Latta C H, Brothers H M, Wilcock D M
University of Kentucky, Sanders-Brown Center on Aging, Department of Physiology, Lexington, KY 40536, USA; The University of Manchester, Department of Biology, Manchester M13 9PL, United Kingdom.
University of Kentucky, Sanders-Brown Center on Aging, Department of Physiology, Lexington, KY 40536, USA.
Neuroscience. 2015 Aug 27;302:103-11. doi: 10.1016/j.neuroscience.2014.09.061. Epub 2014 Oct 5.
Neuroinflammation has long been known as an accompanying pathology of Alzheimer's disease. Microglia surrounding amyloid plaques in the brain of Auguste D were described in the original publication of Alois Alzheimer. It is only quite recently, however, that we have a more complete appreciation for the diverse roles of neuroinflammation in neurodegenerative disorders such as Alzheimer's. While gaps in our knowledge remain, and conflicting data are abound in the field, our understanding of the complexities and heterogeneous functions of the inflammatory response in Alzheimer's is vastly improved. This review article will discuss some of the roles of neuroinflammation in Alzheimer's disease, in particular, how understanding heterogeneity in the individual inflammatory response can be used in therapeutic development and as a mechanism of personalizing our treatment of the disease.

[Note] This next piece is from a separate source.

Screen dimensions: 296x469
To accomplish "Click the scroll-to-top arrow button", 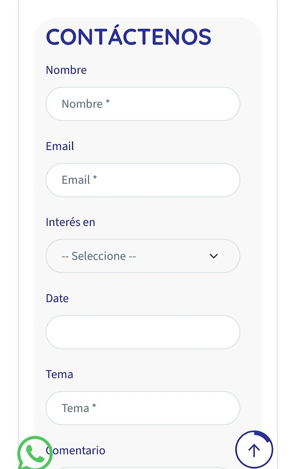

神经炎症长期以来一直被认为是阿尔茨海默病的伴随病理特征。阿洛伊斯·阿尔茨海默的原始出版物中描述了奥古斯特·D大脑中围绕淀粉样斑块的小胶质细胞。然而,直到最近,我们才更全面地认识到神经炎症在诸如阿尔茨海默病等神经退行性疾病中的多种作用。尽管我们的知识仍存在空白,且该领域存在大量相互矛盾的数据,但我们对阿尔茨海默病中炎症反应的复杂性和异质性功能的理解有了极大的提高。这篇综述文章将讨论神经炎症在阿尔茨海默病中的一些作用,特别是,了解个体炎症反应中的异质性如何能够用于治疗开发,并作为我们对该疾病进行个性化治疗的一种机制。